Movie Screening
A Film by Linda Hoaglund
English and Japanese with subtitles (83 mins)
Date:
Saturday, August 3, 2024
@11:00AM (Door opens @10:45AM)
Venue:
The Japan Foundation, Los Angeles
(5700 Wilshire Blvd. Suite 100, Los Angeles, CA 90036)
FREE ADMISSION, REGISTRATION REQUIRED
About the Film:
During the Edo era (1603‒1868), Japanese artists innovated many strategies to bring the natural world and its creatures to life. To animate trees, puppies, waves, and clouds they incorporated asymmetry, abstraction, stylization, and empty space—techniques that profoundly influenced modern art in the West. In Linda Hoaglund’s film Edo Avant Garde, she explores the origins of Japanese artists’ creative efflorescence by filming some of the most closely-guarded Edo-era masterpieces in museum and private collections across the U.S. and Japan, unraveling how artists hundreds of years ago in one of the world’s most isolated countries captured the natural world in strikingly unique ways.
The film’s exquisite cinematography by Japanese Academy Award-winner Norimichi Kasamatsu and outstanding original soundtrack by Satoshi Takeishi and Shoko Nagai present a remarkable, immersive experience of the Edo era’s byobu, folding screens. Simultaneously dynamic and mesmerizing, at its heart, Edo Avant Garde offers a unique opportunity to look closely and see how radically different Japanese art emerged in the 17th century.
Before the screening, the filmmaker will introduce the documentary film, as well as connect it to its resulting exhibition, the Inspired by Edo Exhibition on view at the Japan Foundation from August 5-September 28, 2024. For more information about the exhibition, please visit the event page.

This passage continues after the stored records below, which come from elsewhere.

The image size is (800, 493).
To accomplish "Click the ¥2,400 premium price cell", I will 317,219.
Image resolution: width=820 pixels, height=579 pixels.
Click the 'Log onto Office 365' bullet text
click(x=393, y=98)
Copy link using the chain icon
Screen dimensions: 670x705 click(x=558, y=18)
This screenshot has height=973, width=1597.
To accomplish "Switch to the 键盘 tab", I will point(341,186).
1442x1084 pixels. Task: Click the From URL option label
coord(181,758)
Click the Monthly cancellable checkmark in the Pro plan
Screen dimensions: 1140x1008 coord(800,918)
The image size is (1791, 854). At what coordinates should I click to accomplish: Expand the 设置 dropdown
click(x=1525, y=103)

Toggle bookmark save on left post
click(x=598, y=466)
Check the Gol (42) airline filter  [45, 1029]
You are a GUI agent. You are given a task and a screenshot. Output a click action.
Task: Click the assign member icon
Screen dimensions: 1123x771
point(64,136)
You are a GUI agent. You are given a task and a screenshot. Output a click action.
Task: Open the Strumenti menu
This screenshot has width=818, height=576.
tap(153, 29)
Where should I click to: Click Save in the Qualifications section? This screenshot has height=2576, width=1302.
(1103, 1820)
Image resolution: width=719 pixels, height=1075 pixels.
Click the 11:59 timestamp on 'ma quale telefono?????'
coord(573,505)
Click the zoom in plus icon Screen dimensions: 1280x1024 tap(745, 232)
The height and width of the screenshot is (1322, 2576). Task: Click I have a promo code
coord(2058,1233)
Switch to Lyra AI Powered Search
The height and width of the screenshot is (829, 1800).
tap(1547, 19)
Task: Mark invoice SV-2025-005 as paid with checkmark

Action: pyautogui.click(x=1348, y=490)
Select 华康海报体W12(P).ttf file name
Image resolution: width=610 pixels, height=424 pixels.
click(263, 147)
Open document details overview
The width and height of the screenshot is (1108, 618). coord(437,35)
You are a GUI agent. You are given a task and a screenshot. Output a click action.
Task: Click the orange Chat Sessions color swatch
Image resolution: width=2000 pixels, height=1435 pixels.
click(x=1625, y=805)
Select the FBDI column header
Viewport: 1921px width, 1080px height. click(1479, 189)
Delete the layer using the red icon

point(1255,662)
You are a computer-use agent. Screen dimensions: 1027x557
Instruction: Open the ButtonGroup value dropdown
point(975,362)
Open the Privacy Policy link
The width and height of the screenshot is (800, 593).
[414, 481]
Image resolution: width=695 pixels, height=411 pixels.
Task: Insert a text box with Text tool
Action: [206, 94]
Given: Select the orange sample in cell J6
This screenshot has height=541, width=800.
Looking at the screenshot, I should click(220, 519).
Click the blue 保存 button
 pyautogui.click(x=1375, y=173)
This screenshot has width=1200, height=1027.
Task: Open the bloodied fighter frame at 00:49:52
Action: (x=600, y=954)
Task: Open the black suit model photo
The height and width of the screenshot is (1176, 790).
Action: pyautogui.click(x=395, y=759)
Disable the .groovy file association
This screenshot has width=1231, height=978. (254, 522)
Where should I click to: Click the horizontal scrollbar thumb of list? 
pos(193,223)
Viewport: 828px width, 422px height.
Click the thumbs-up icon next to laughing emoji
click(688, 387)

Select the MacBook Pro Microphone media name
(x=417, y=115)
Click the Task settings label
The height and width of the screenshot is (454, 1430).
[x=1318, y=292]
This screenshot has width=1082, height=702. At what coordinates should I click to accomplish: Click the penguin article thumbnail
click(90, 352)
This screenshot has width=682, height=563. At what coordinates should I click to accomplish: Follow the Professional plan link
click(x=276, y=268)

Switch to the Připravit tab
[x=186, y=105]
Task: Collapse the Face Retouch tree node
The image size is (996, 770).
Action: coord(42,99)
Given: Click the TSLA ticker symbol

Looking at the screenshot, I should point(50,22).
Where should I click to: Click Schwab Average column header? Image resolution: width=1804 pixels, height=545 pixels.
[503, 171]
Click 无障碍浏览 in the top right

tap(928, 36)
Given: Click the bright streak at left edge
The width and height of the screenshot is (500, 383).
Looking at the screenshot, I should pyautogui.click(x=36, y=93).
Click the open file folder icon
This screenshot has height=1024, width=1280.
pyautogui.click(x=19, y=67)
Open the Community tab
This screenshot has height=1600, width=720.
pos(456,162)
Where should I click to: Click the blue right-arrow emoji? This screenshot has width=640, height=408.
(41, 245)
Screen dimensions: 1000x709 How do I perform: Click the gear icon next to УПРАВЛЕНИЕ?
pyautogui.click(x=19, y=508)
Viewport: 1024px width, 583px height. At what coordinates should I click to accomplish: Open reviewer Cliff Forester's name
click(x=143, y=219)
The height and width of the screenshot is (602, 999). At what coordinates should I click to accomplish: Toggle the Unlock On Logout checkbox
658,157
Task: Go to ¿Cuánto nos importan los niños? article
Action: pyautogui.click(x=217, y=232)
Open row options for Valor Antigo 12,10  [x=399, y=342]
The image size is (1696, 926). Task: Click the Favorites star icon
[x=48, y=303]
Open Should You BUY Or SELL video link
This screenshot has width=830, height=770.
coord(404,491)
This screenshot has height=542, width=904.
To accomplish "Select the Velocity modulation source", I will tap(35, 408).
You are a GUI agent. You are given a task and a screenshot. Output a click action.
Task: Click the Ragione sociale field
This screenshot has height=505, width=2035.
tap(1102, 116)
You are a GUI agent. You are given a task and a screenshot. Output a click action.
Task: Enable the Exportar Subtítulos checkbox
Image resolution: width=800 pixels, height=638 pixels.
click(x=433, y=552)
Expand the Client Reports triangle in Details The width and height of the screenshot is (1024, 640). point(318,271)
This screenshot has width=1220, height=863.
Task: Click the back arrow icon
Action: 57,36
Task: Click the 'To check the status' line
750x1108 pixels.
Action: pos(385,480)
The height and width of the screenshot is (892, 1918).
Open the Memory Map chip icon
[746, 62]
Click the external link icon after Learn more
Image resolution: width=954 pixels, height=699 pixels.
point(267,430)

Linda Hoaglund is a bilingual filmmaker born and raised in Japan. The daughter of American missionary parents, she attended Japanese public schools and graduated from Yale University. She has directed and produced five feature-length films about art and the relationship between Japan and the U.S.: Wings of Defeat (2007), ANPO: Art X War (2010), Things Left Behind (2012), The Wound and The Gift (2014), and Edo Avant Garde (2019). Most recently, the Smithsonian’s National Museum of Asian Art created a K-12 Arts Curriculum inspired by Edo Avant Garde with Hoaglund.